Tooth worms, barber dentists, and filling wars. Oh my! Here are a few fun facts about the history of dentistry.
Try Brushing Away A Tooth Worm
Ancient Sumerian texts from around 5000 B.C. mention a worm that lived in your mouth and decays teeth. This tooth worm was an archaic belief, but one that would last until the 1700’s A.D.
A Not-So-Humble Dentist
Hesy-Re was a scribe who lived in ancient Egypt and has been credited for being the first known dentist. An inscription on his tomb makes this loud and clear by declaring that he was “the greatest of those who deal with teeth.”
Shave And A Pulled Tooth, Two Bits
In the middle ages, barbers didn’t just cut your hair; they cleaned teeth, performed bleedings, and extracted teeth as well. France established their first Guild of Barbers in 1210, and soon more of these guilds sprung up all over Europe.
Have A Toothache? Just Kiss A Donkey
The barbers of medieval Europe usually solved problems with decay by pulling teeth. However, folk traditions still remained rampant in this time period and were often sought out as the best solution. For example, a barber in Germany might tell you to kiss a donkey in order to cure a toothache!

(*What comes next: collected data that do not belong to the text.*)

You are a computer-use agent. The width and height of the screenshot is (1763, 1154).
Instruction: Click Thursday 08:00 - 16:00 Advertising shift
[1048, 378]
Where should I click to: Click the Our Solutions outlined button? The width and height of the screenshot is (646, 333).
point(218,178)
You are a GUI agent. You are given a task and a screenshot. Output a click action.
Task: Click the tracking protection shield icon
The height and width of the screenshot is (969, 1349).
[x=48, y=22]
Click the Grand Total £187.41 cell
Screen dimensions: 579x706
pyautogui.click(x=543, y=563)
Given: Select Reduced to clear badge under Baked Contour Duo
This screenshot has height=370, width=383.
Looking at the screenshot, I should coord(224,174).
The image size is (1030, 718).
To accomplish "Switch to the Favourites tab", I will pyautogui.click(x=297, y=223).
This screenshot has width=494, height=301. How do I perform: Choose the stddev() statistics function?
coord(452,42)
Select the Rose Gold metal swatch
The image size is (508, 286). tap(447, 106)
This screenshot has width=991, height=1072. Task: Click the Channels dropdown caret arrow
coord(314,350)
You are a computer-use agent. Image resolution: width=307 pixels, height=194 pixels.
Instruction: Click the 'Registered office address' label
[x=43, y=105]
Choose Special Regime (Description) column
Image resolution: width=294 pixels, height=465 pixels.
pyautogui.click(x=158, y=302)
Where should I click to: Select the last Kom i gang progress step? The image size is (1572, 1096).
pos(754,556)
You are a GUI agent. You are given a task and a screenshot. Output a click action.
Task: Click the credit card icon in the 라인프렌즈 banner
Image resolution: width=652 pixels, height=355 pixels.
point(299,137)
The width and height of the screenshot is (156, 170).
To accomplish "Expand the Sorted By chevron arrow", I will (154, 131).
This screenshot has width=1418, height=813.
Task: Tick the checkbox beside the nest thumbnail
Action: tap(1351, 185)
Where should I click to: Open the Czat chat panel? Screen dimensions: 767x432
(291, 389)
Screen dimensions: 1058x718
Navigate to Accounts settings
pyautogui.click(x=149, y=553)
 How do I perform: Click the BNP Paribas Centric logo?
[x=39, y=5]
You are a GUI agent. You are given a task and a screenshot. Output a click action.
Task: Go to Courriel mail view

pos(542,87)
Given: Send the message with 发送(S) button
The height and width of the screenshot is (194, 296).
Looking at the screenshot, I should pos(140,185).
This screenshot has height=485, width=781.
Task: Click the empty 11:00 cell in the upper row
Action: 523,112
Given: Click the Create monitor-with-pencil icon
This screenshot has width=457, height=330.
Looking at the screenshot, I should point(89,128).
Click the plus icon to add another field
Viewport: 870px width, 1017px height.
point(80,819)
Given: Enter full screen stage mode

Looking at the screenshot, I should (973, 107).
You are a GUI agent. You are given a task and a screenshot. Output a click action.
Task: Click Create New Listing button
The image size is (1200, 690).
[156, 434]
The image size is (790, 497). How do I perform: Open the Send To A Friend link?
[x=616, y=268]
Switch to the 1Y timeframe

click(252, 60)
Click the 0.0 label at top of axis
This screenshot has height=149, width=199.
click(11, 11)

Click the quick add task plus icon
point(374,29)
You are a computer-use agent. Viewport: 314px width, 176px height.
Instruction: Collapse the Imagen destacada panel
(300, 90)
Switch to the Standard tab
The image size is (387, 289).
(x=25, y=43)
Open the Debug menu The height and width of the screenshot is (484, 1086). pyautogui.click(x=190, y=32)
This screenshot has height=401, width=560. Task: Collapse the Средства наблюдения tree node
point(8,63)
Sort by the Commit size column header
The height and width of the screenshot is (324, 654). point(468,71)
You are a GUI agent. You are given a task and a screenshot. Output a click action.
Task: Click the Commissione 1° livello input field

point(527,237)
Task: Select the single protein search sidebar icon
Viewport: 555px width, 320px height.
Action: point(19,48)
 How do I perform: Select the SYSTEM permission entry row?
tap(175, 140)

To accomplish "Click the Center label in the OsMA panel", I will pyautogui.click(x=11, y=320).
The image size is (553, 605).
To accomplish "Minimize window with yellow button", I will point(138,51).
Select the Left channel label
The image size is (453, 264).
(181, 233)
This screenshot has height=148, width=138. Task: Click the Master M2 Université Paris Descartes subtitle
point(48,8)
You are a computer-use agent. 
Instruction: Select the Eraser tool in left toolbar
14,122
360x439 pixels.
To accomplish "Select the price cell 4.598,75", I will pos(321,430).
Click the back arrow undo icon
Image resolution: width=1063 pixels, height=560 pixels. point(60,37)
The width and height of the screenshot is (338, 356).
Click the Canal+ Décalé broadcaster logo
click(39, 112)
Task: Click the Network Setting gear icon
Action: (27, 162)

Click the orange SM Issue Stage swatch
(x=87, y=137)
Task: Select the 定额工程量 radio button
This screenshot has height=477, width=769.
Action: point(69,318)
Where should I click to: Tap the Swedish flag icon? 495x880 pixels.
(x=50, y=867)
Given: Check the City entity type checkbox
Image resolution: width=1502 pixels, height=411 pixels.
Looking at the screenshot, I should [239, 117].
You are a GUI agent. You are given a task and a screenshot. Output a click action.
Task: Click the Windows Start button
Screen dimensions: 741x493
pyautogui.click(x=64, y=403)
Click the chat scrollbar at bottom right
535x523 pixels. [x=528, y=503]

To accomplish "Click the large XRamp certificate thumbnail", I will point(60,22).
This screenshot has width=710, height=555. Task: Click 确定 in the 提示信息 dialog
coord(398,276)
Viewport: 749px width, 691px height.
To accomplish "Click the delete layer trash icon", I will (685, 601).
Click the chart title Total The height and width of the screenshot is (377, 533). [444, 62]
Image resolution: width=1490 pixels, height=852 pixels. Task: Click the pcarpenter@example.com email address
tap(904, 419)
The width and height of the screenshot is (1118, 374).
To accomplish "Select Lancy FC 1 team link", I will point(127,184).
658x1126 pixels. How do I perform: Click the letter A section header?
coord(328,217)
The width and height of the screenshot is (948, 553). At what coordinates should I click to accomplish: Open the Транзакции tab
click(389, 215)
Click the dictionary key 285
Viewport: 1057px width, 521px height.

Paul Revere’s Dental Practice
We know of Paul Revere as the American revolutionary famous for his midnight ride, but did you know that this silversmith practiced dentistry as well? Between 1768 and 1770, Paul Revere put advertisements in a Boston newspaper offering his services as a dentist.
Wars Over Dental Fillings
Two Frenchmen, the Crawcour brothers, introduced amalgam filling to American dentists in 1833. They called the amalgam Royal Mineral Succedaneum, and it seemed like a good thing until dentists discovered that the brothers were actually quacks. Amalgam was put under suspicion for several years, raising a lot of controversy which has been called the “amalgam wars.”